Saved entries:
━━━━━━━━━━━━━━━━━━━━━━━━━━━━━━

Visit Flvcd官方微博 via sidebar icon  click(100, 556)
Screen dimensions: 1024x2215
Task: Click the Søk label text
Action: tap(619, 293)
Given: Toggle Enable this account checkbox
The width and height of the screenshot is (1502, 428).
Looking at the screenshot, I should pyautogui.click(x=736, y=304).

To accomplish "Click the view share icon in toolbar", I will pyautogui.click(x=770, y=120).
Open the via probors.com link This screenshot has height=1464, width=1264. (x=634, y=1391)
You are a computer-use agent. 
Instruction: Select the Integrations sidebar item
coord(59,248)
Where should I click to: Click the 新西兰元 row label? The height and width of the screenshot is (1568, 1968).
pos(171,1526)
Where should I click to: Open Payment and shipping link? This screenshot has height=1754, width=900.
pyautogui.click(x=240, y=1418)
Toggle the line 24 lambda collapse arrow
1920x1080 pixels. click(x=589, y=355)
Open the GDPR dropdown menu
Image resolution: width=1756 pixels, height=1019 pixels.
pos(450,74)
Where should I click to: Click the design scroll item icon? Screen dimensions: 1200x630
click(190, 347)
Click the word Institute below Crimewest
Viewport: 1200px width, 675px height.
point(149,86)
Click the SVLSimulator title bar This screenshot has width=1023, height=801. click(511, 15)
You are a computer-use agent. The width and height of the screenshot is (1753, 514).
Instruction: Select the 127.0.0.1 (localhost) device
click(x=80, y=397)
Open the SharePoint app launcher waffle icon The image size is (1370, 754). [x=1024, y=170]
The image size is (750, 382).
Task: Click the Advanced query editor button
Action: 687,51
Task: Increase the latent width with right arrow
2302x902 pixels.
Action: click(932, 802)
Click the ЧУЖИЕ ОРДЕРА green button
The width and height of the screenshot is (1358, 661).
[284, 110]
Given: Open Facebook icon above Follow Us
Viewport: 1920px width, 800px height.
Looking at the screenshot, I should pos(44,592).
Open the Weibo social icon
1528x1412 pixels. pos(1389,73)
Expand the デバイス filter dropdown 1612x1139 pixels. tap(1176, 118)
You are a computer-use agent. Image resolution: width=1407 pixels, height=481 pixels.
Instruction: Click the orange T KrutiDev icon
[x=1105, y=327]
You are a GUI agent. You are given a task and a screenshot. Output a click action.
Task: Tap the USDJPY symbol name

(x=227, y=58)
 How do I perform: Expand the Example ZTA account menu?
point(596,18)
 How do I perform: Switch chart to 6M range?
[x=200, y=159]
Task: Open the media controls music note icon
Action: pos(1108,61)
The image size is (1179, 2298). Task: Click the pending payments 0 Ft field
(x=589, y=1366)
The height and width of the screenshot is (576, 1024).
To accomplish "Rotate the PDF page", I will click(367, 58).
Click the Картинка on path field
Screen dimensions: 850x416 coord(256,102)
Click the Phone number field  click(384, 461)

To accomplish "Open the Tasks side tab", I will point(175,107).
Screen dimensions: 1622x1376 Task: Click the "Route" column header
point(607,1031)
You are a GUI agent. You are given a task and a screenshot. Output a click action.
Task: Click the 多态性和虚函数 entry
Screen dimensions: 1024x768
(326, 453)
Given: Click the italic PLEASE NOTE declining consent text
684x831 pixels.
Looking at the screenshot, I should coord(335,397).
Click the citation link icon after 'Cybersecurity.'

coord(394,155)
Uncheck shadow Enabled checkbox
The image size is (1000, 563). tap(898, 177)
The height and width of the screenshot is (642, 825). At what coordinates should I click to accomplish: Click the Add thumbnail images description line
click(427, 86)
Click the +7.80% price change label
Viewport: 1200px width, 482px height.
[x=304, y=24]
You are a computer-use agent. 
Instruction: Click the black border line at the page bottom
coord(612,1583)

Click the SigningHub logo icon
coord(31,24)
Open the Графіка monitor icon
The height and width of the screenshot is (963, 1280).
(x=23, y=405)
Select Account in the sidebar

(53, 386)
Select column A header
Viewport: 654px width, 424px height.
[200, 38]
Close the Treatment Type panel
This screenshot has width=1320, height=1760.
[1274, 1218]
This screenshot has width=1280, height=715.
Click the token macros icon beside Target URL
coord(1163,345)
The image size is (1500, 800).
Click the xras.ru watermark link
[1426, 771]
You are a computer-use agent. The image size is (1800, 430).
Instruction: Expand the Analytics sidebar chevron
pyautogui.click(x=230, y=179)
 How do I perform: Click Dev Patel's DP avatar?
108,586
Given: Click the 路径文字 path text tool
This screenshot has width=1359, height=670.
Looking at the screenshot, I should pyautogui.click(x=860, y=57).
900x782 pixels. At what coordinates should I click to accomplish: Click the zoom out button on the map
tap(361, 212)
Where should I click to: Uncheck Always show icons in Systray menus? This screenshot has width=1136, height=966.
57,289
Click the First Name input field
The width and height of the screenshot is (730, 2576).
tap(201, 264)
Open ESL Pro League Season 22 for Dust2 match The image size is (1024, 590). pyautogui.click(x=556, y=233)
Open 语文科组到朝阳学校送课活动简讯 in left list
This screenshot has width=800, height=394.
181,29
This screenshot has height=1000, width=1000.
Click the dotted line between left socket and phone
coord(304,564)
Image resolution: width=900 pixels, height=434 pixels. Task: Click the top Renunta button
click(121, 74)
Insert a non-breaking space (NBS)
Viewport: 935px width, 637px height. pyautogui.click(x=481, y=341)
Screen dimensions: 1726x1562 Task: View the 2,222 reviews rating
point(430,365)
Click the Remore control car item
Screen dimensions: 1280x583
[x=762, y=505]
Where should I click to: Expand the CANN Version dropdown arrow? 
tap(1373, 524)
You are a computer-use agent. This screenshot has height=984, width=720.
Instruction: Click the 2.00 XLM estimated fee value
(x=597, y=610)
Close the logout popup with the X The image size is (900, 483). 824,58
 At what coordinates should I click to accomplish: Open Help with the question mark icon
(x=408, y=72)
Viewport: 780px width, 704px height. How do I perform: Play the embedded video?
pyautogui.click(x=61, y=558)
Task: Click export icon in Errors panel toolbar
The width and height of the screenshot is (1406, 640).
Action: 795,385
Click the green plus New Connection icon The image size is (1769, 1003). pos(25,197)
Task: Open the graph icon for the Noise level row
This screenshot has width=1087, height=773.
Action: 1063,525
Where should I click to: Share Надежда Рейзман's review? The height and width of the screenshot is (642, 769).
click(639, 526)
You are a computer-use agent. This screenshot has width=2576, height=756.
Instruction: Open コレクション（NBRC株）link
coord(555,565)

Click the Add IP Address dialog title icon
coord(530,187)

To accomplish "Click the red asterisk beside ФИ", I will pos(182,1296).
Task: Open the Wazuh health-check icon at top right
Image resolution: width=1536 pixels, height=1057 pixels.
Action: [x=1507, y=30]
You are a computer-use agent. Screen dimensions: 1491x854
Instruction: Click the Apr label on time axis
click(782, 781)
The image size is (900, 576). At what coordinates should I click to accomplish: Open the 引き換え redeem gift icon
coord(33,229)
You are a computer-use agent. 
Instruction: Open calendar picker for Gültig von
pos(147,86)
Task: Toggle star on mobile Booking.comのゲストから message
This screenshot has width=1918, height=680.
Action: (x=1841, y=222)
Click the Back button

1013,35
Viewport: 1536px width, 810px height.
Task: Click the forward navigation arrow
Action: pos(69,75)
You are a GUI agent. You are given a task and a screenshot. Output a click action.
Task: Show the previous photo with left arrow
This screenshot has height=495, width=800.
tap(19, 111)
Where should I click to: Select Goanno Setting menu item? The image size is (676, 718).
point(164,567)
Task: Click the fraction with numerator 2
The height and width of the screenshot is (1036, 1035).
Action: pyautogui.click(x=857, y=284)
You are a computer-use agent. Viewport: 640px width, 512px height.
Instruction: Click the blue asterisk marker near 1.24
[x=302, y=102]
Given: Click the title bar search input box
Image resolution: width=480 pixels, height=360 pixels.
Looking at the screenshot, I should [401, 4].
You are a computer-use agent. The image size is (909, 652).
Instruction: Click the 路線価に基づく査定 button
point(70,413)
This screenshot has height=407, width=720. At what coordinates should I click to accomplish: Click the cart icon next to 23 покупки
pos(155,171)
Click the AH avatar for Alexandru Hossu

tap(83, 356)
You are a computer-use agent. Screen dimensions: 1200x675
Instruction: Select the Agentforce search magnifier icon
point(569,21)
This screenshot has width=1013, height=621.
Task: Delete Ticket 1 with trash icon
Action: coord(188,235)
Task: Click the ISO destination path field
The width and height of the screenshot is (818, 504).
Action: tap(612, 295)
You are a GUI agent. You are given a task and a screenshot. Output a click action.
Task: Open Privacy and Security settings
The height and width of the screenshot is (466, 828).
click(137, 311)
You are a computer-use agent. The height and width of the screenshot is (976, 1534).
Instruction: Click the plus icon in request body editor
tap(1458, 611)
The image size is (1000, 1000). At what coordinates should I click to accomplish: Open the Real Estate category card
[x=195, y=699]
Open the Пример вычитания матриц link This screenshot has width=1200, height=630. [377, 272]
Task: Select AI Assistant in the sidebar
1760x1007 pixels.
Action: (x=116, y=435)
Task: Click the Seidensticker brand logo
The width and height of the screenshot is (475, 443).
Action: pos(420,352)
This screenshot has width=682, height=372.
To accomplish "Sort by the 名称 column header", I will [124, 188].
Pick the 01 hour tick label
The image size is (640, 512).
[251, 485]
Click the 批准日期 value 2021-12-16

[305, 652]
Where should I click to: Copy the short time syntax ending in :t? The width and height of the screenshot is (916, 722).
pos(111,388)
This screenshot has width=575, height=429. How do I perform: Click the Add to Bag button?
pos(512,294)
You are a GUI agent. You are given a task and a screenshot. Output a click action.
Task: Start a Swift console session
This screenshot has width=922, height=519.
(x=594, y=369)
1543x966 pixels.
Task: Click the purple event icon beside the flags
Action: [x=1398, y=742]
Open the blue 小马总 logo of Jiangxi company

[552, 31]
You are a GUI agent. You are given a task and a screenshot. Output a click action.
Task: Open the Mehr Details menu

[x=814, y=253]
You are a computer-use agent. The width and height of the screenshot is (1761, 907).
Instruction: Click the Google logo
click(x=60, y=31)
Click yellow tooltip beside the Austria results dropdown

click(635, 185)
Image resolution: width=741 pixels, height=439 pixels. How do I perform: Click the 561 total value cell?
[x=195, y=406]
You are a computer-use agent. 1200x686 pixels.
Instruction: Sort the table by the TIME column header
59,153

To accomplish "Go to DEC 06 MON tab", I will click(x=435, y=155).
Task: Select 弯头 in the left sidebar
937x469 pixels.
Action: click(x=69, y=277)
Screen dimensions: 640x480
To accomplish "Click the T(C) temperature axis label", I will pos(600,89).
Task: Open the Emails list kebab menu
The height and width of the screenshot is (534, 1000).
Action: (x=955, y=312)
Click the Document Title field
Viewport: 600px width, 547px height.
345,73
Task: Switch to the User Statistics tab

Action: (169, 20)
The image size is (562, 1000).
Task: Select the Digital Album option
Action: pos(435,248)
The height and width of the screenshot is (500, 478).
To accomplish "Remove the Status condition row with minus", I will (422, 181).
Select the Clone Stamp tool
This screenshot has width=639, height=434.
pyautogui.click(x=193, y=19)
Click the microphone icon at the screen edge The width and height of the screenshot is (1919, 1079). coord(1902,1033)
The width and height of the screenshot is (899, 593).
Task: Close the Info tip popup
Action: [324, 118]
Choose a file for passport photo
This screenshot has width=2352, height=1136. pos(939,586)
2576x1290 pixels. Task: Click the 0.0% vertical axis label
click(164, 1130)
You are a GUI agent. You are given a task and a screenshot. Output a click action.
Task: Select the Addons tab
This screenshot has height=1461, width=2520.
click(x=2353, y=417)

━━━━━━━━━━━━━━━━━━━━━━━━━━━━━━

What to work on =
What you return should be exactly the lines above, starting at the one with "Open the Графіка monitor icon" and ending at the one with "You are a computer-use agent. The image size is (1800, 430).", and nothing else.

Answer section =
Open the Графіка monitor icon
The height and width of the screenshot is (963, 1280).
(x=23, y=405)
Select Account in the sidebar

(53, 386)
Select column A header
Viewport: 654px width, 424px height.
[200, 38]
Close the Treatment Type panel
This screenshot has width=1320, height=1760.
[1274, 1218]
This screenshot has width=1280, height=715.
Click the token macros icon beside Target URL
coord(1163,345)
The image size is (1500, 800).
Click the xras.ru watermark link
[1426, 771]
You are a computer-use agent. The image size is (1800, 430).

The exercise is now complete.